## TASK TO COMPLETE
Answer these questions from the text on the Alto San Juan community protocol, one answer per line.
1. How many members does ASOCASAN represent?
2. How much land does the community's collective title cover?
3. By when do the groups aim to finalize the protocol?

## TEXT FOR ANALYSIS
· · · · ·
For the past week, Gino Cocchiaro and Johanna von Braun (Natural Justice) have been in Alto San Juan, Choco, Colombia, to accompany the development of a biocultural community protocol in the area. The community protocol is driven by the Instituto de Investigaciones Ambientales del Pacifico (IIAP) and ASOCASAN, a Community Council representing more than 7000 members of a largely afro-descendent community of San Juan.

The community has a rich history in traditional gold and platinum mining practices that, compared to mechanized mining, have very little impact on the environment. Unlike mechanized mining, artisanal mining does not rely on the use of mercury or other chemicals, which contaminate rivers and soil. Artisanal mining also includes a range of mitigation practices that lead to quick recovery of the mined areas. Furthermore, given the much slower pace of traditional mining, such practices provide an income for families over many generations. This contrasts with mechanized mining, which usually exploits an area within less than a year, leaving the land degraded and largely unusable to use for any other activity.

Community members describe subsistence agricultural systems associated with traditional mining that also lead to regrowth of plants in the affected area.

The community of Alto San Juan holds a collective title over more than 50 000 hectares in the area, which provides them with certain rights over the land, including procedural rights of having to be consulted for all activities that affect their territory or them as a community. However, over recent years, a high number of largely illegal mechanized mining has taken place without their consent or any compensation for the consequential land and river degradation.

Aiming to address this and other problems, ASOCASAN, with support from IIAP, Natural Justice and UNEP, is in the process of developing a bio-cultural community protocol to highlight the community’s procedural and substantive rights in relation to the use of the areas natural resources. The community protocol, which will focus on the issues of mining, forests, and traditional knowledge related to medicinal plants, builds on the close relationship between IIAP and ASOCASAN. They aim to finalize the protocol by December this year, in time for ASOCASAN’s next General Assembly.
· · · · ·
## RECORDED INFORMATION
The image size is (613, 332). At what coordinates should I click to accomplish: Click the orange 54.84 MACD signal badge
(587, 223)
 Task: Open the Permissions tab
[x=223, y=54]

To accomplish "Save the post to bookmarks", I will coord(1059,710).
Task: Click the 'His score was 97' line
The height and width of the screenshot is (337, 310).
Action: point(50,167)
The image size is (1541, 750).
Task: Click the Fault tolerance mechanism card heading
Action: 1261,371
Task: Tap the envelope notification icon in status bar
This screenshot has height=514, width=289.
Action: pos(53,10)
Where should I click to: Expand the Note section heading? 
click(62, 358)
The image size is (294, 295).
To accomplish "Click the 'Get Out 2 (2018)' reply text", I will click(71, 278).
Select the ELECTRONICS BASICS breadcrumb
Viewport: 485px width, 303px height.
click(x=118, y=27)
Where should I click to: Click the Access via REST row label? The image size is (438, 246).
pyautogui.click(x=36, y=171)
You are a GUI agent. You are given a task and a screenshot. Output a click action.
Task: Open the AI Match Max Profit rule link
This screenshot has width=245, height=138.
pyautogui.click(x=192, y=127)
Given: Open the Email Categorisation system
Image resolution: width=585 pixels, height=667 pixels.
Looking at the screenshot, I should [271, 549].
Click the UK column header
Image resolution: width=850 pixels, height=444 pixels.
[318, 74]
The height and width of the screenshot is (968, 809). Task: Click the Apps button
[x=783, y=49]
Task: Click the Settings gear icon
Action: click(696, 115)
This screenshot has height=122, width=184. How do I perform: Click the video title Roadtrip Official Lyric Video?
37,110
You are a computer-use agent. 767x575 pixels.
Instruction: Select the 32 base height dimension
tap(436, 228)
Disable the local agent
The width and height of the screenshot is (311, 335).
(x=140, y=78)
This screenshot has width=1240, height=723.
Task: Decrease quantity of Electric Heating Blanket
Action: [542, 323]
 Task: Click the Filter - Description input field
· · · · ·
## EXPECTED ANSWER
1. More than 7000 members.
2. More than 50 000 hectares.
3. By December this year, in time for ASOCASAN's next General Assembly.